*** Page text ***
- Born: 31 October 1873 Bristol, U.K.
- Died: 22 June 1943 (aged 69) Bristol, U.K.
- Organization: National Union of Railwaymen
- Allegiance: United Kingdom
- Branch: Royal Navy
- Service years: 1893–1896

= Luke Bateman (trade unionist) =

Luke Henry Bateman (31 October 1873 – 22 June 1943) was a British trade unionist and politician. He repeatedly narrowly missed out on election to Parliament.

Bateman was born in Bristol to William Bateman, a railway engine driver, and Elizabeth Bush. He served in the Royal Navy from 1893–6. He began working for the Great Western Railway, becoming a stationary engineman, and joining the National Union of Railwaymen (NUR). He slowly came to prominence in the union, serving as president of its Bristol Joint Committee, then as president of its Bristol and South West District Council.

Bateman joined the Independent Labour Party (ILP) and also the Union of Democratic Control. The ILP was affiliated to the Labour Party, for which he stood in Bristol East at the 1918 United Kingdom general election, taking second place with 42.8% of the vote. He stood again at the 1922 United Kingdom general election, increasing his vote share to 49.7%, and missing out on election by only 151 votes. He did not stand in 1923, but at the 1924 and 1929 United Kingdom general elections, he stood in Monmouth, taking around a quarter of the vote on each occasion.

He died at Southmead Hospital in Bristol, aged 69.
*** End of Page text ***
■ **Task set**:
- A) In the Luke Bateman biography, retype everything from "Bateman joined the" down to "Bristol, aged 69.".
- B) According to the Luke Bateman biography, by how many votes did Bateman miss election at the 1922 general election?
- C) Translate this sentence from the Luke Bateman biography into Spanish: "He died at Southmead Hospital in Bristol, aged 69."
The listing comes from a separate source unrelated to the Luke Bateman biography.
*** Extracted data ***
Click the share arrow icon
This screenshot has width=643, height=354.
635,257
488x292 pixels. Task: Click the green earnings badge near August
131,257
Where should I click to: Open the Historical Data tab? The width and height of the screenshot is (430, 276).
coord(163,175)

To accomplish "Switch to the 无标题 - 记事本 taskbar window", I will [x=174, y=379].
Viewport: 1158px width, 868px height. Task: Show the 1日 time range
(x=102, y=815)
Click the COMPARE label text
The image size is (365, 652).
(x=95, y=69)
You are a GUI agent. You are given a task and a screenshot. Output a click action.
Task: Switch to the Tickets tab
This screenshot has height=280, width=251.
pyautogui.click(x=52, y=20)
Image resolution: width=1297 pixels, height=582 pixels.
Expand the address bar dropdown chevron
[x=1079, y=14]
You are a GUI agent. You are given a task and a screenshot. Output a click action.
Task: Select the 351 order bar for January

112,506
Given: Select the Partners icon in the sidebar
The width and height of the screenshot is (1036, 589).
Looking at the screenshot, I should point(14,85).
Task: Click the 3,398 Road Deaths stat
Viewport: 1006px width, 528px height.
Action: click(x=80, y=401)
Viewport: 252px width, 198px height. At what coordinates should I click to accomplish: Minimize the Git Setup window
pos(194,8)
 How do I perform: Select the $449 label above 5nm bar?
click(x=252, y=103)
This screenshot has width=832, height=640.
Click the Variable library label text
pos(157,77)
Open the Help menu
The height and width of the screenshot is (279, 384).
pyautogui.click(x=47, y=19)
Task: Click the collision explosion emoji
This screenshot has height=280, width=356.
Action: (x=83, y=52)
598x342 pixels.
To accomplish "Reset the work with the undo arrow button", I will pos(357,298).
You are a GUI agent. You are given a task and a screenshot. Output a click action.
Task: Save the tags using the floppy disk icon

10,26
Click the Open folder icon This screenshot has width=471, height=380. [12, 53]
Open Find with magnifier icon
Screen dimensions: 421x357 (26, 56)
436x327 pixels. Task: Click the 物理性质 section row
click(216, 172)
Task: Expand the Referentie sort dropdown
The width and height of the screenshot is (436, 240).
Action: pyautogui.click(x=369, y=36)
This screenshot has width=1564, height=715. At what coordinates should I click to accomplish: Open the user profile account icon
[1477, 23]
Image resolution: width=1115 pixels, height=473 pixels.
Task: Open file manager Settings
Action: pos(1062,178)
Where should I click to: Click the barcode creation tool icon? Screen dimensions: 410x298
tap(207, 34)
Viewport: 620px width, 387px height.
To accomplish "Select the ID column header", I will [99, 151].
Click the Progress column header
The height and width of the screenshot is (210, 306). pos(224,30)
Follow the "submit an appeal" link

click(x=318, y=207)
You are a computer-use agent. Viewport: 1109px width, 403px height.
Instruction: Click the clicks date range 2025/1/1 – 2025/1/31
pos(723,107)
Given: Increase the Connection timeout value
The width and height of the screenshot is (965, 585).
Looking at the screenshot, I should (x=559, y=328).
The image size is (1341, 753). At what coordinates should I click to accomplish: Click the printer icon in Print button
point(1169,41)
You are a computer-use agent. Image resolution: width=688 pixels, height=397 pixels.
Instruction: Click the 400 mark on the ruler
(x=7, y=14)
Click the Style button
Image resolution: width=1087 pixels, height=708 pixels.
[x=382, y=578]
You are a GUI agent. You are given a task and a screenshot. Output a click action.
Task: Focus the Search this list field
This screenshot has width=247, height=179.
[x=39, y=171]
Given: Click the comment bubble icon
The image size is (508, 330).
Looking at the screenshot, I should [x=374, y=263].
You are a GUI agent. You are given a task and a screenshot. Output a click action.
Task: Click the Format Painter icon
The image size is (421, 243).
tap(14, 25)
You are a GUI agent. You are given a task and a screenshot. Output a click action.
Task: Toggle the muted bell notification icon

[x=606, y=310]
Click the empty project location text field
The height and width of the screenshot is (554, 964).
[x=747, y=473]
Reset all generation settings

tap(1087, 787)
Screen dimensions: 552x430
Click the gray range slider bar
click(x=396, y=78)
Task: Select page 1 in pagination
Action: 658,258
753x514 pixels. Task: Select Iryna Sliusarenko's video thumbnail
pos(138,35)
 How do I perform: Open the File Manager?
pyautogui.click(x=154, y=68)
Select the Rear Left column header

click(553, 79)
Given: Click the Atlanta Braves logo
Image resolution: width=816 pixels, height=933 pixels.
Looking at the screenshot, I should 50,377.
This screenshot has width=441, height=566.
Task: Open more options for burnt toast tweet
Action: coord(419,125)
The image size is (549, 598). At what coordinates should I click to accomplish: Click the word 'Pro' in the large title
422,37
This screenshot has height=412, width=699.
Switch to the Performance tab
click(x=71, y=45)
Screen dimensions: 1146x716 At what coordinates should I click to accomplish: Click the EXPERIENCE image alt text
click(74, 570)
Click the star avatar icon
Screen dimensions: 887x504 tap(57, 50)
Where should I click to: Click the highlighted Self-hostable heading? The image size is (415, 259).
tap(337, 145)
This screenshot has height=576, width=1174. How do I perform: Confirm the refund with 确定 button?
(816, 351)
*** End of Extracted data ***
■ **Outputs by task**:
- A)
Bateman joined the Independent Labour Party (ILP) and also the Union of Democratic Control. The ILP was affiliated to the Labour Party, for which he stood in Bristol East at the 1918 United Kingdom general election, taking second place with 42.8% of the vote. He stood again at the 1922 United Kingdom general election, increasing his vote share to 49.7%, and missing out on election by only 151 votes. He did not stand in 1923, but at the 1924 and 1929 United Kingdom general elections, he stood in Monmouth, taking around a quarter of the vote on each occasion.

He died at Southmead Hospital in Bristol, aged 69.

- B) 151 votes

- C) Murió en el Hospital Southmead de Bristol, a los 69 años.